Data extracts section start
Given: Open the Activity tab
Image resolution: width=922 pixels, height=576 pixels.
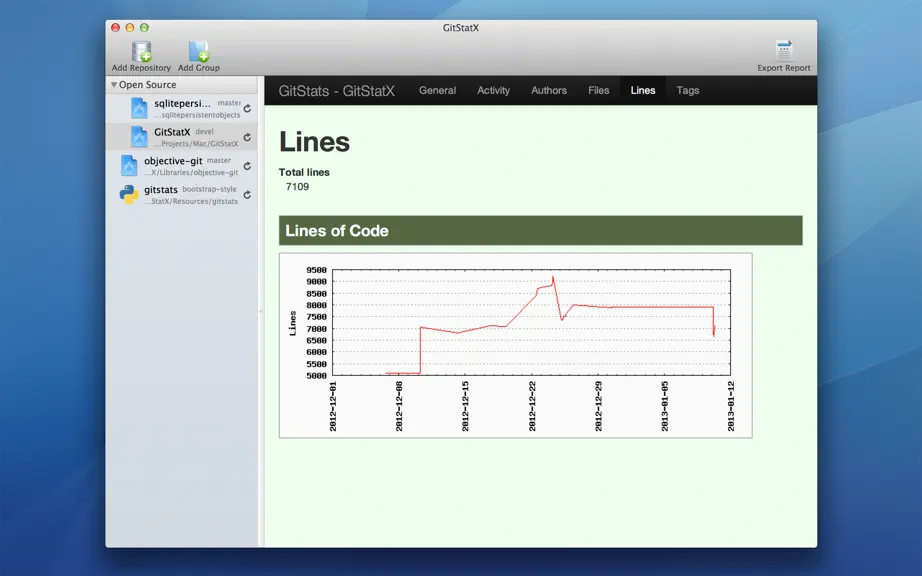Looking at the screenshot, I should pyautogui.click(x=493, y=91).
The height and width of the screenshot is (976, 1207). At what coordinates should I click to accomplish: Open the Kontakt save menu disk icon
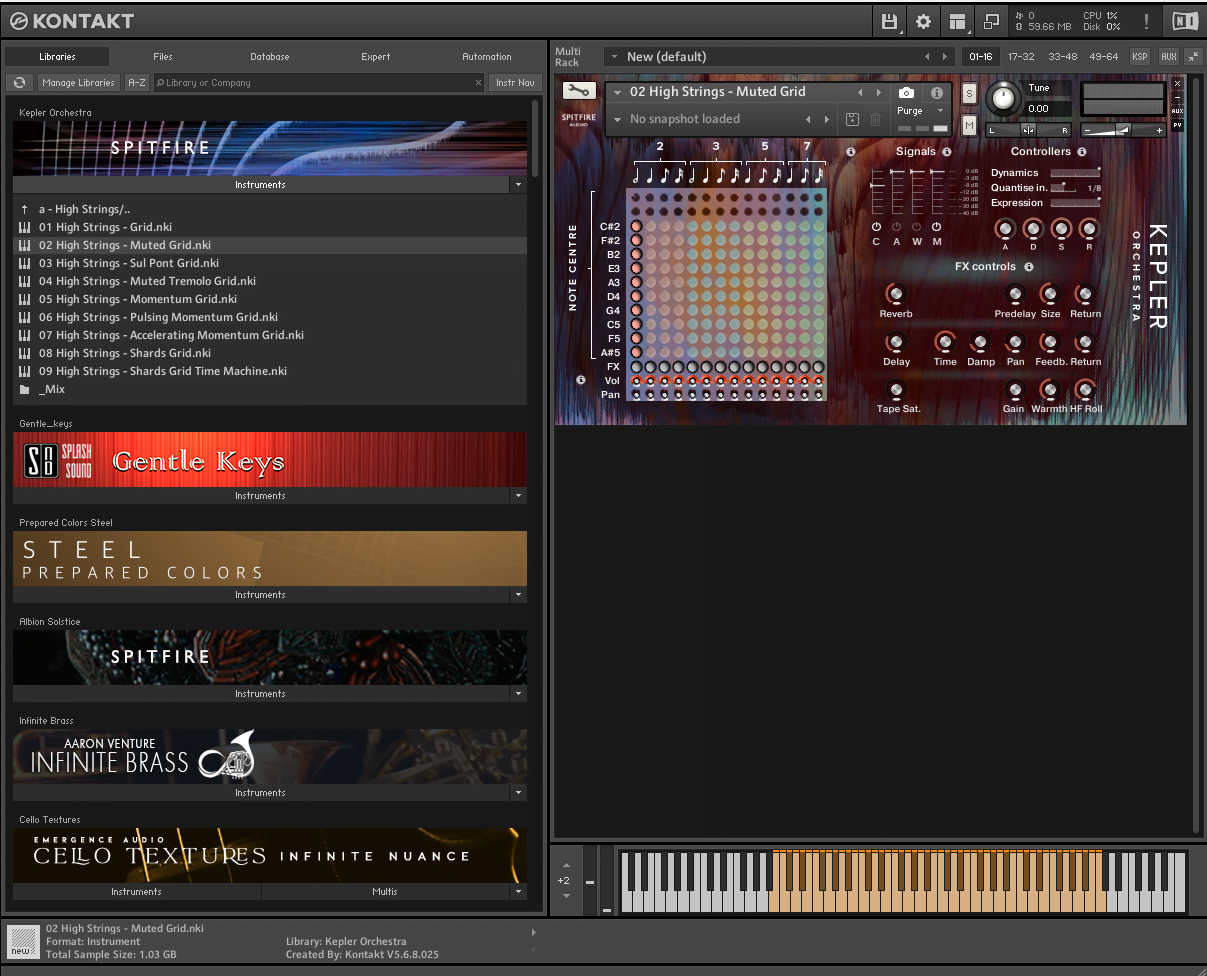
Data extracts section end
Data extracts section start
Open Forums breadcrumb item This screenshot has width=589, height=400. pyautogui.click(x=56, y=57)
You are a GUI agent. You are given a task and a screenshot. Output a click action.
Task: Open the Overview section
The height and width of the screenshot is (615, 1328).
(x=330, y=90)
Data extracts section end
Data extracts section start
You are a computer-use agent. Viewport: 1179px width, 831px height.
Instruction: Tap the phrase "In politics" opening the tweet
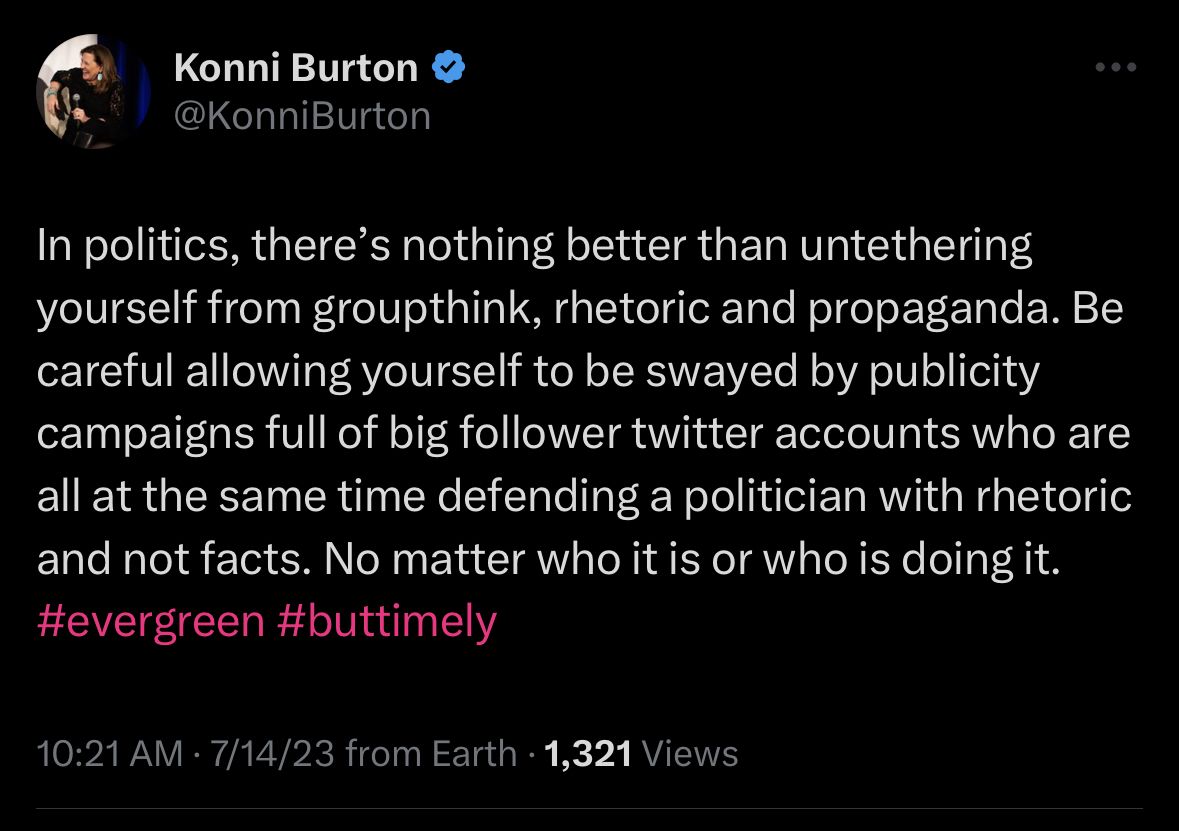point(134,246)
Data extracts section end
Required action: Return exactly the part of the listing above that opens with the line containing "Image resolution: width=922" and closes with the line containing "The height and width of the screenshot is (976, 1207).". Pictures stay out.

Problem solution:
Image resolution: width=922 pixels, height=576 pixels.
Looking at the screenshot, I should pyautogui.click(x=493, y=91).
The height and width of the screenshot is (976, 1207). At what coordinates should I click to accomplish: Open the Kontakt save menu disk icon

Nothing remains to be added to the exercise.